Em declarações à CNN Brasil, a chefe do Executivo local explicou que o cronograma anterior, estabelecido pela própria diretoria do banco, precisou ser revisto. A mudança decorre da homologação de um acordo no Supremo Tribunal Federal (STF), que viabiliza o suporte do Fundo Garantidor de Créditos (FGC).

Embora a Comissão de Valores Mobiliários (CVM) ainda não tenha recebido um fato relevante oficial, o adiamento foi corroborado tanto por Celina Leão quanto pelo presidente do banco, Nelson Souza. Ambos detalharam a situação em entrevistas recentes à imprensa nacional.

Publicidade
Publicidade

Leia Também:

Projeção de novos prazos

A governadora minimizou o impacto do atraso, classificando uma extensão de cinco a 15 dias como uma etapa natural. Segundo ela, o processo envolve tratativas delicadas com diversas instituições bancárias, tanto públicas quanto privadas, que integram a operação.

Celina ressaltou que o planejamento de recuperação de liquidez já foi devidamente apresentado ao Banco Central e está materializado juridicamente. O foco agora reside na execução técnica do que foi acordado perante a Suprema Corte para garantir a retomada de capital.

Por sua vez, Nelson Antônio de Souza indicou ao Correio Braziliense que a nova meta para a divulgação dos dados contábeis é o dia 30 de junho. Ele justificou que a complexidade das auditorias em curso impediu o cumprimento do prazo regulamentar anterior, que seria março de 2026.
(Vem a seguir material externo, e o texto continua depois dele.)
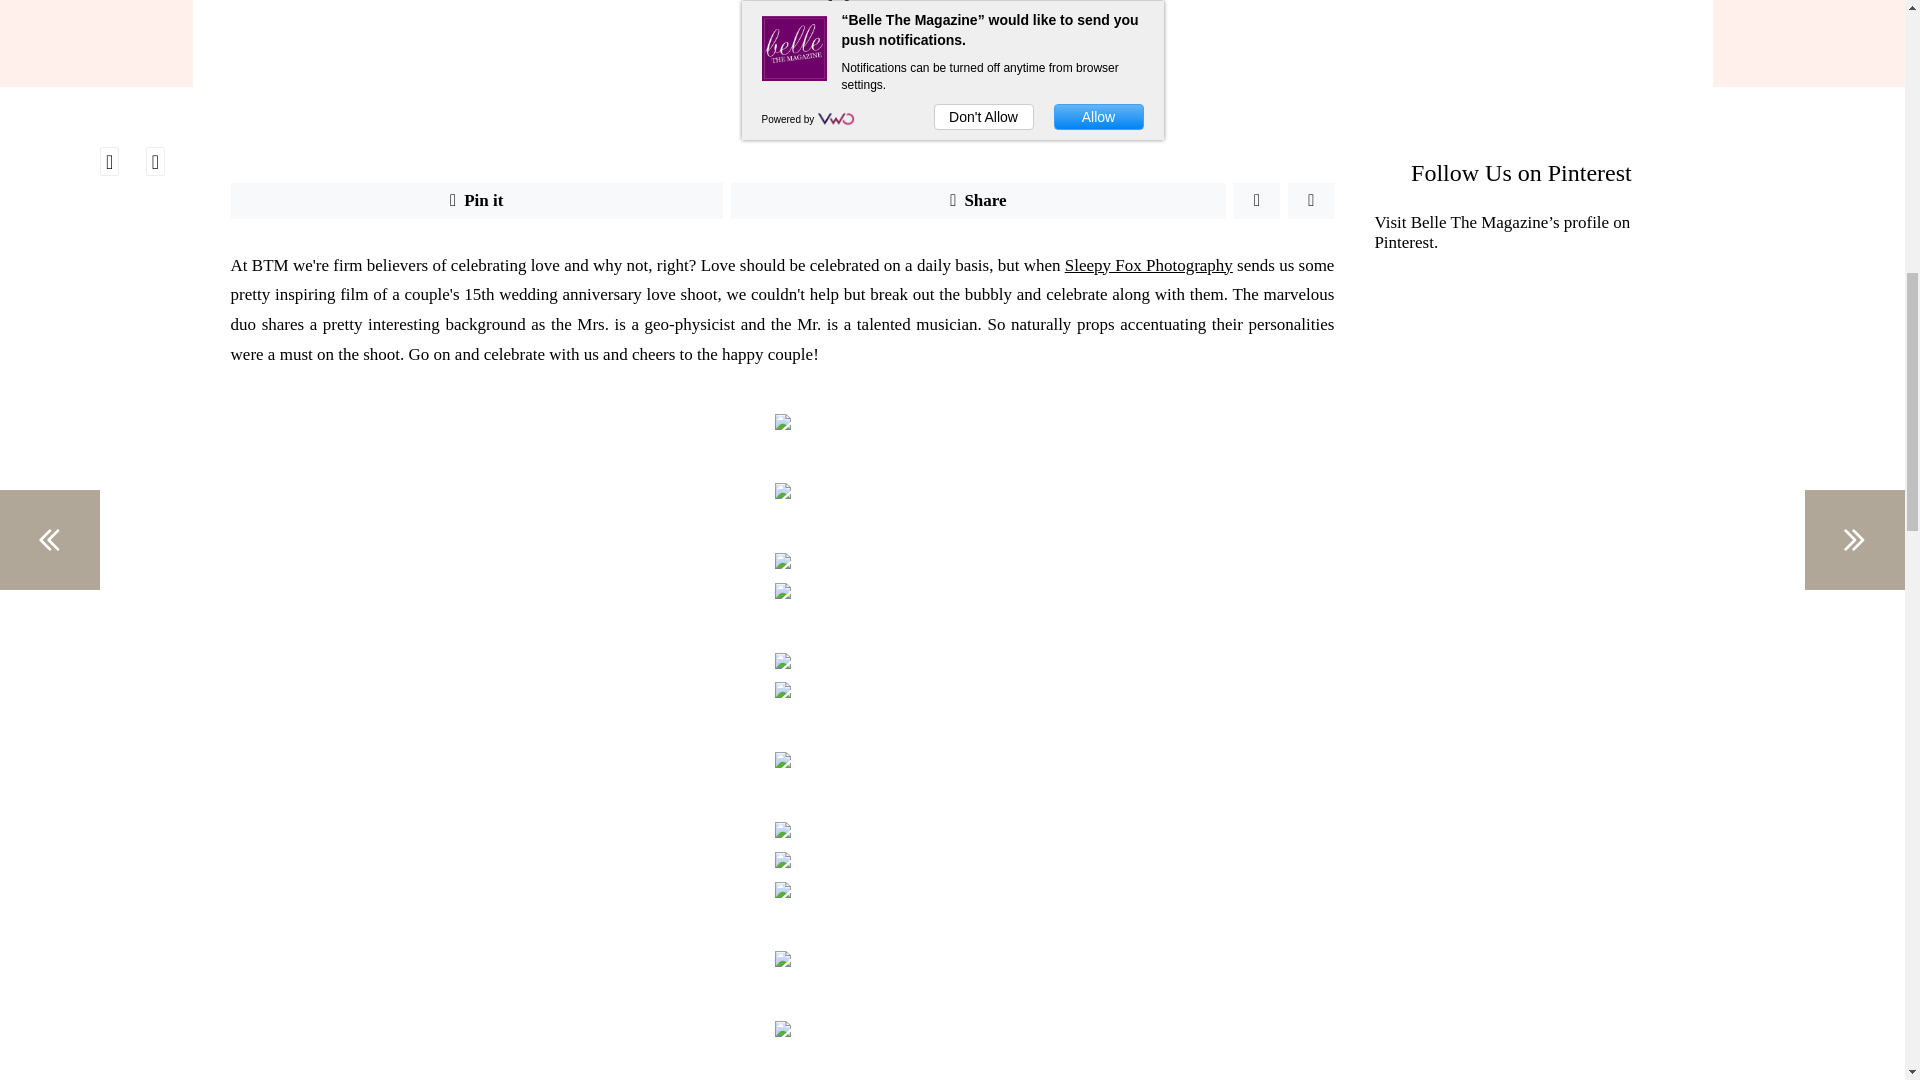  What do you see at coordinates (978, 200) in the screenshot?
I see `Share` at bounding box center [978, 200].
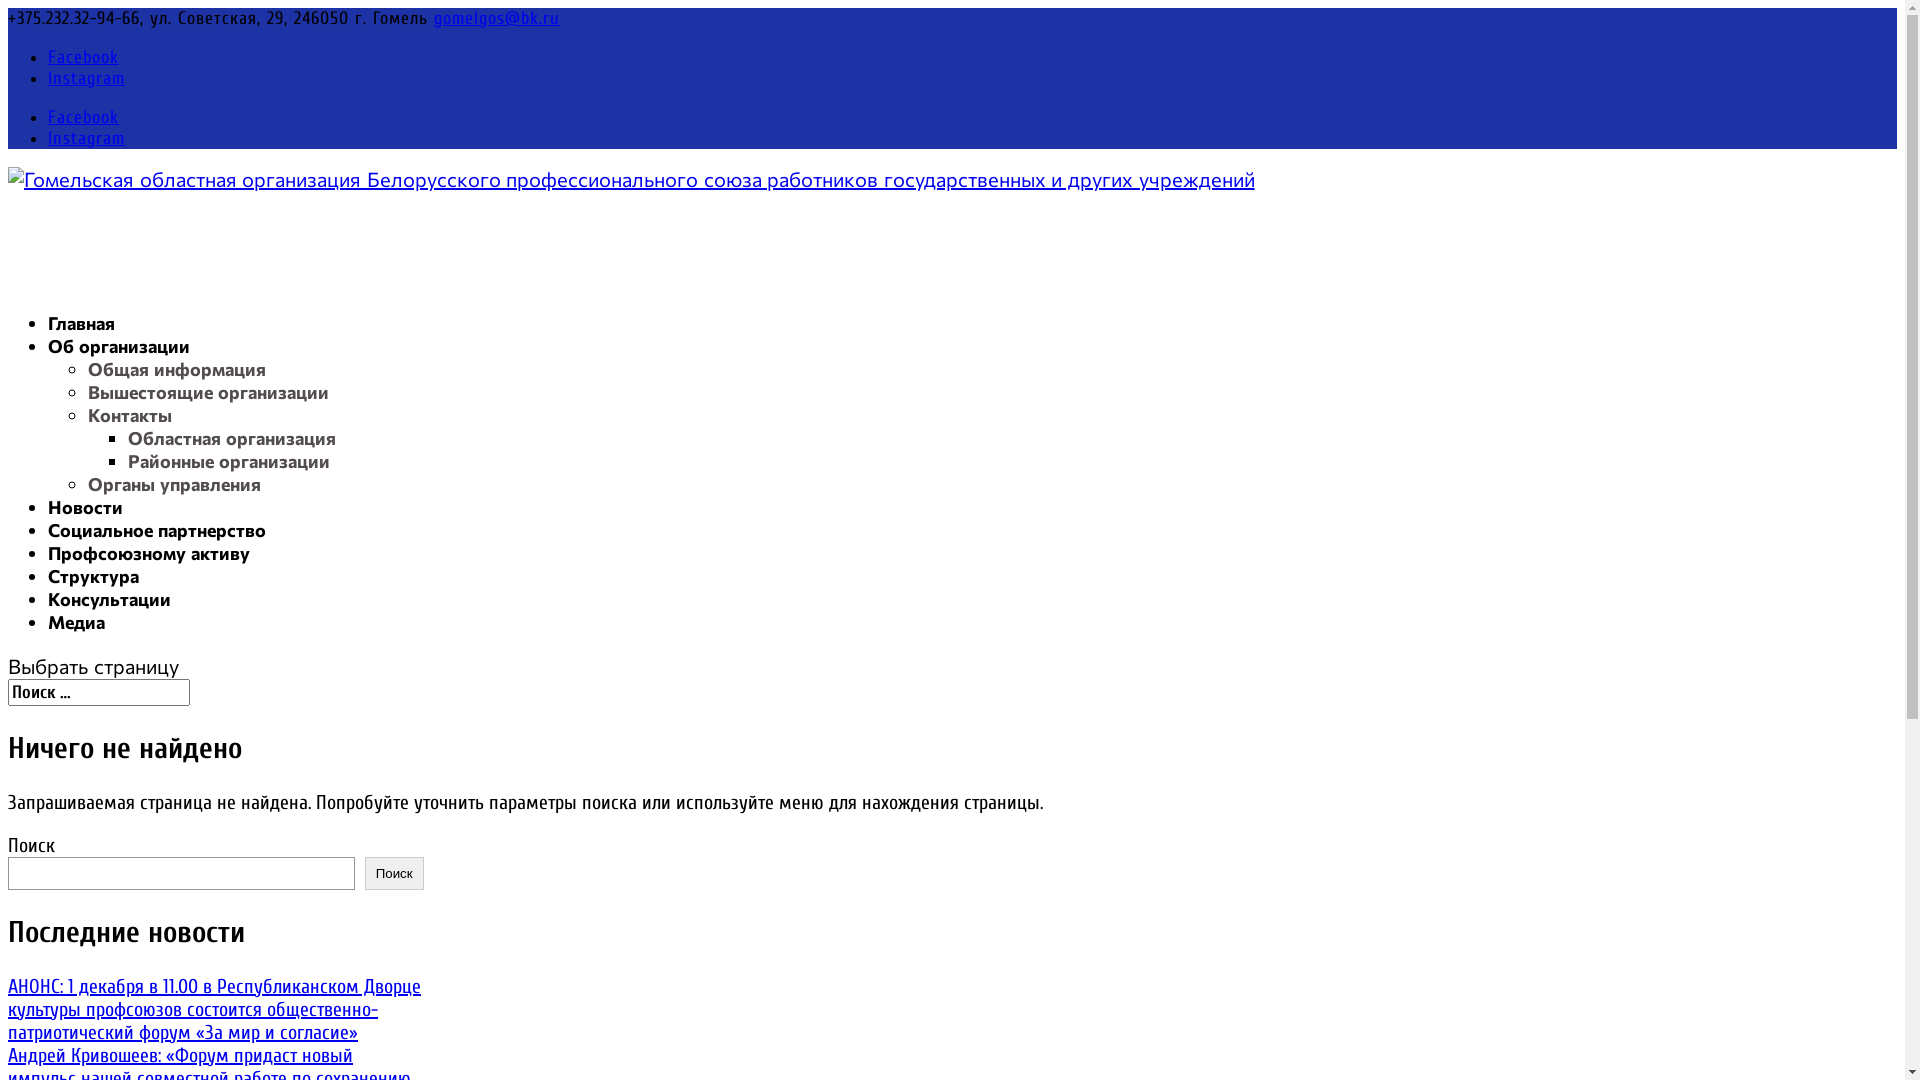 This screenshot has width=1920, height=1080. What do you see at coordinates (86, 138) in the screenshot?
I see `Instagram` at bounding box center [86, 138].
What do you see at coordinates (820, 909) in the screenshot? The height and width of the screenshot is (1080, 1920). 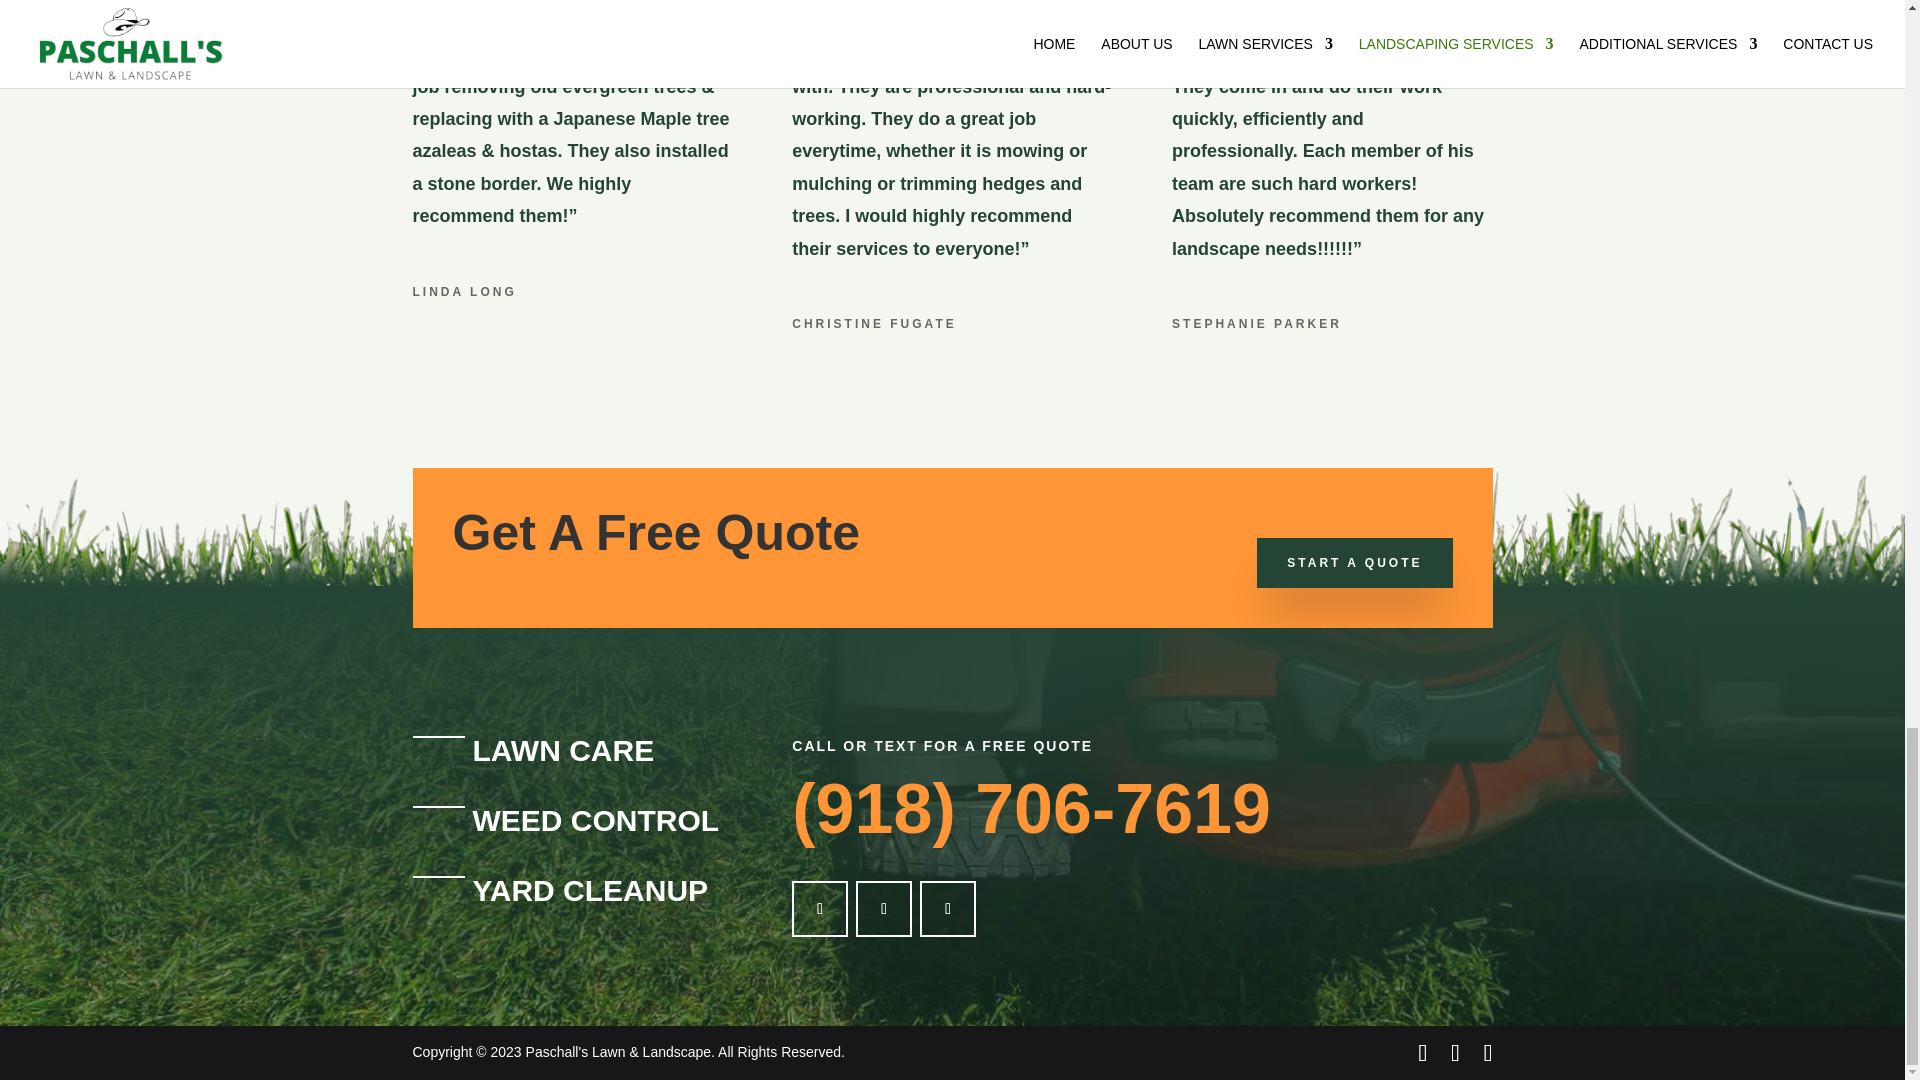 I see `Follow on Facebook` at bounding box center [820, 909].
Aporte bilionário e garantias

A estratégia de socorro financeiro envolve o Distrito Federal, a União e o Banco Central, visando recompor o patrimônio do BRB. O montante total da operação está estimado em **R$ 8,8 bilhões**, considerados fundamentais para a estabilidade de longo prazo da instituição.

Desse total, cerca de R$ 6,6 bilhões serão oriundos de empréstimos via FGC, utilizando a estrutura do sistema financeiro sem demandar aportes diretos do Tesouro Nacional. Como garantia, serão utilizados recursos vinculados aos repasses do FPE e do FPM.

Auditorias e gestão de crise

Outro fator determinante para a pausa na divulgação é a conclusão de auditorias vinculadas à operação Compliance Zero. Tais investigações buscam sanear eventos financeiros atípicos e garantir a integridade dos processos internos da instituição.

O presidente do BRB afirmou que, embora as necessidades de capital já tenham sido quantificadas, os números ainda passam por rigorosas validações independentes. O objetivo é assegurar a precisão absoluta das demonstrações financeiras antes de torná-las públicas ao mercado.

A mobilização para o resgate financeiro ganhou força após o BRB enfrentar gargalos de liquidez relacionados a desdobramentos envolvendo o Banco Master. A expectativa é que a capitalização restaure a confiança dos investidores e solidifique a posição do banco no cenário nacional.